Sirius can be used as a toolkit to develop bespoke GUI applications. The method for doing so is slightly different than with a standard GUI toolkit, in which one adds textboxes, drop-down lists and checkboxes to a set of panels and then connect them to the logic of the application and its data structures using event handler code.

Developing a Sirius-based application proceeds roughly as follows:

Sketch out the data structures of the application, or, if porting an existing app, determine what its data structures are. These should be identified in terms of parent-child hierarchies and properties and methods of each parent and child. Arrays and similar grouping structures can be easily bound as children of their containing object.

Wrap the top-level object or 'root-node' of the data structure in an Uncle Unc item, using a Factory object. Using java reflection, all public methods and properties can be exposed (with special treatment for bean Accessor and Mutator methods and for Array-like properties or methods that return Array-like objects), or individually expose properties and methods. At present, the latter approach requires coding, but we hope to provide XML-based customisation soon.

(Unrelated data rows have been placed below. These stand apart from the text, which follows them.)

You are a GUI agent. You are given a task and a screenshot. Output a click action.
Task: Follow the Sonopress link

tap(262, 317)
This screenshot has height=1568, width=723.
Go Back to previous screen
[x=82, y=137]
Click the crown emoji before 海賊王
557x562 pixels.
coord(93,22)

Attach that Item to a Sirius top-level panel, or to a custom UncContainer panel containg your choice of views of the widget.

Make the container visible, in a Frame or Window, or inside any other java GUI panel.

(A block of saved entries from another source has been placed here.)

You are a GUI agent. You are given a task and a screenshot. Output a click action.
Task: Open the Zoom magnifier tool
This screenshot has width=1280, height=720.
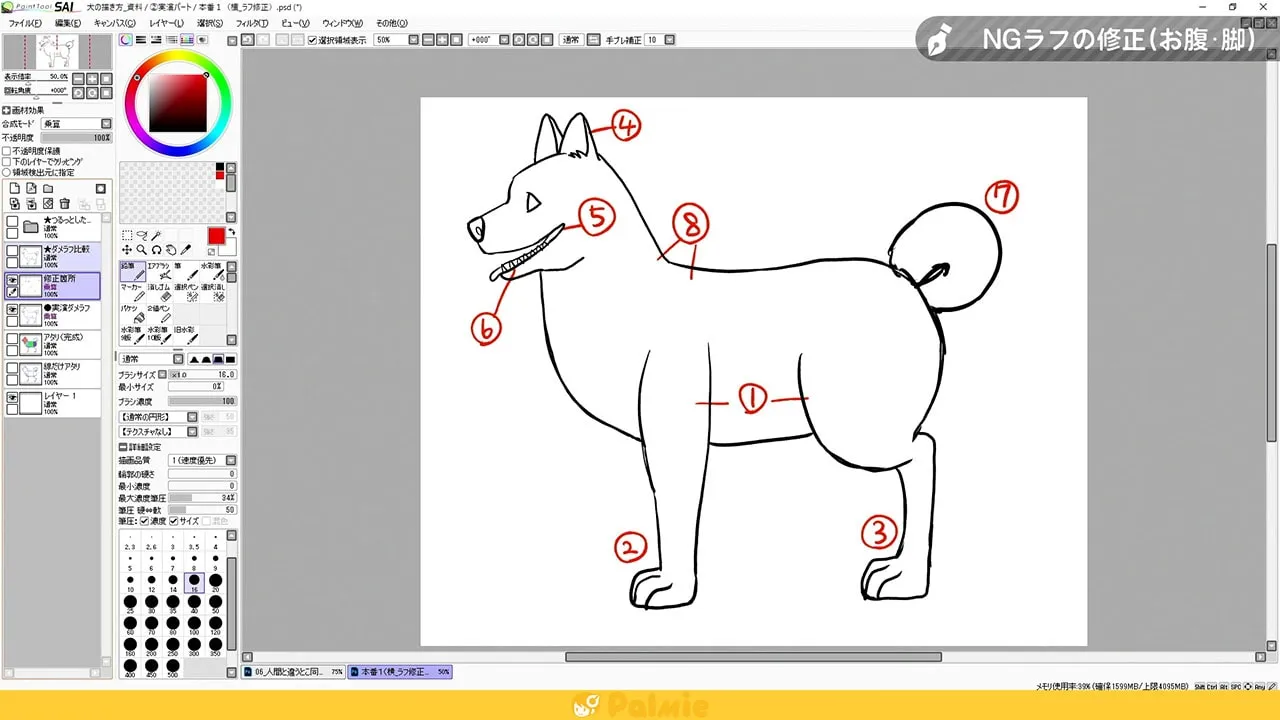tap(141, 249)
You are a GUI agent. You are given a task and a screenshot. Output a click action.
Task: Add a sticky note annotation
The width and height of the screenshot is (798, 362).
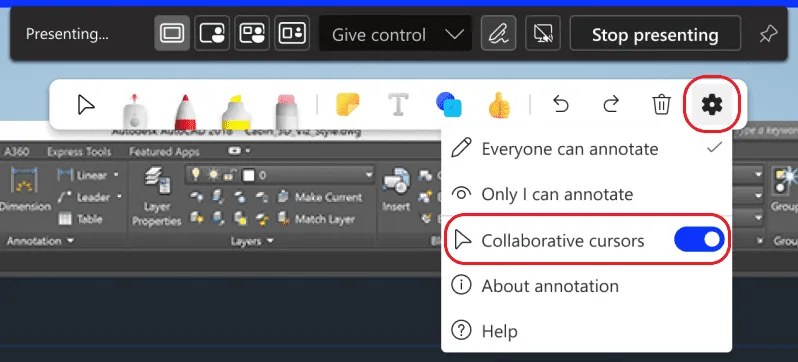[x=348, y=104]
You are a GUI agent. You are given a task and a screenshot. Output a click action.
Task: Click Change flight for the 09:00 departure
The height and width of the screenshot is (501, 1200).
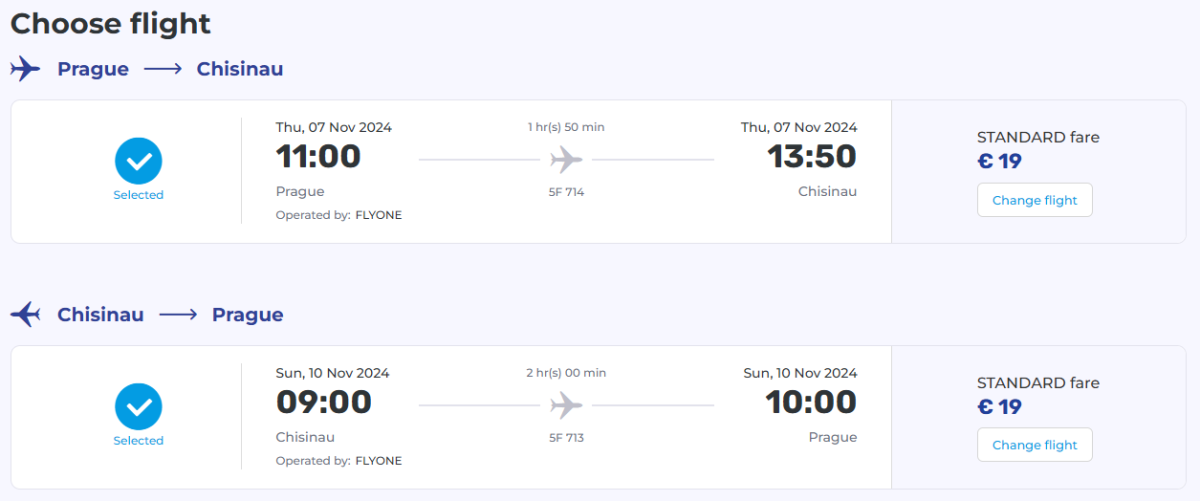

Iteratively refine the data structure to present the properties and methods in a way that suits you and your end-users.

Each widget in the toolkit is descended from an abstract base class called ClientPane. A ClientPane represents an Uncle Unc Item in a particular way, say by showing its properties and methods, by listing all its children, or by listing its parentage. Some are primarily designed to provide visual information on the Item, others to manipulate the Item, and the tree of data to which it belongs.

The UncContainer is a java Panel that will automatically synchronise any ClientPanes placed into it so that they point to the same Item. Thus if a navigation ClientPane shifts focus from a parent to one of its children, all other ClientPane views in the container will automatically refresh to that Item too.

Key widgets in the set at present are:

ViewPane displays a list of child items of the currently-selected item, along with customisable columns displaying additional properties. (Note that the customisation is done to the Item, not to the ViewPane.) Clicking on an Item will invoke it's default method, which is by default to open the View up and display its children. If you think this sounds like a file explorer, you're on the right track.

ItemPane displays properties and methods of an Item. Properties can be edited if they are writeable, and methods can be invoked, with parameters filled in by expanding forms. Coupled with the ViewPane, this provides the backbone of an object tree browser framework.

NavBar provides buttons for moving up the tree, and backwards and forwards in a history list, as well as a few other customisable options.

Pager Pane allows a view to divide its children into 'pages', and give a flexible GUI representation of the available pages, current position, and navigation between pages. Replicates the functionality commonly found in search engine listings.

Filter Bar allows a view to filter which children it displays using regular expressions (either simple 'globbing' or Perl-style), filtering on any property that can be treated by the ViewPane as a column, and also allowing pre-configured filters for specific tasks. Supports simple arithmetic filtering for numerical and date columns by default (e.g. %gt; and <).

Ancestor Pickers show all parents of the current item in a list. Two versions are available, giving either a 'breadcrumb' trail (as popularised by Yahoo!) or a drop-down list of ancestors for a more compact widget.

Grouping widgets for hiding or showing categories of properties and/or children in pre-defined groups. A useful way or increasing useability when Items expose large numbers of methods or properties. Important methods and properties may be designated as 'ubiquitous', in which case they don't get hidden by te grouping mechanism.